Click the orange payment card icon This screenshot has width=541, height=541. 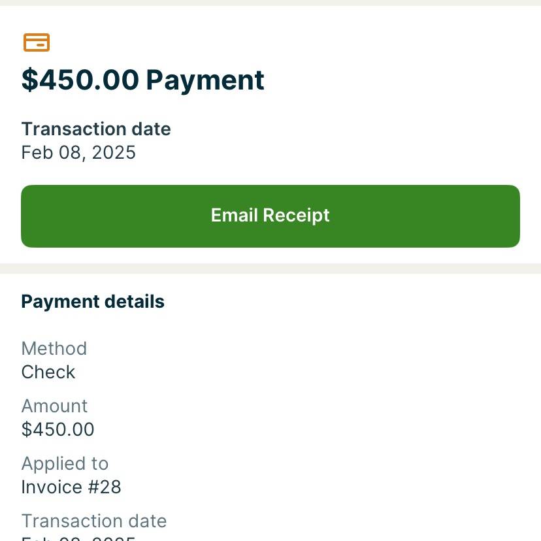point(37,42)
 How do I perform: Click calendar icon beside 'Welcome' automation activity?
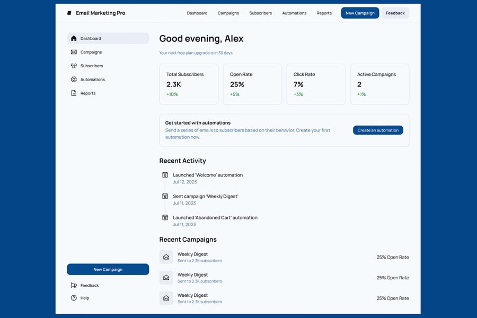tap(165, 175)
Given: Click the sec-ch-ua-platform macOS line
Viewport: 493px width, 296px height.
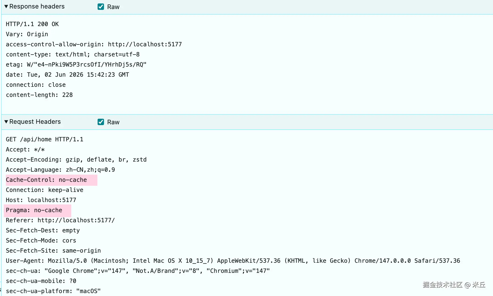Looking at the screenshot, I should 53,291.
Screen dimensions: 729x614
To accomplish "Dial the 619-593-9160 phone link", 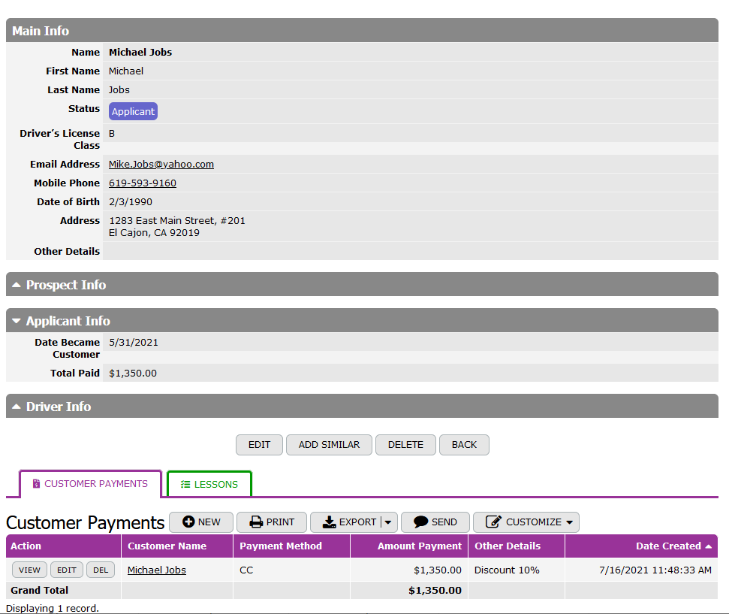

☆ ☆ ☆

THE PROBLEM:
Here the job is to quote the lines from the one with "Screen dimensions: 729x614" through the end of the material, both included, exactly; please skip the pictures.

OUTPUT:
Screen dimensions: 729x614
To accomplish "Dial the 619-593-9160 phone link", 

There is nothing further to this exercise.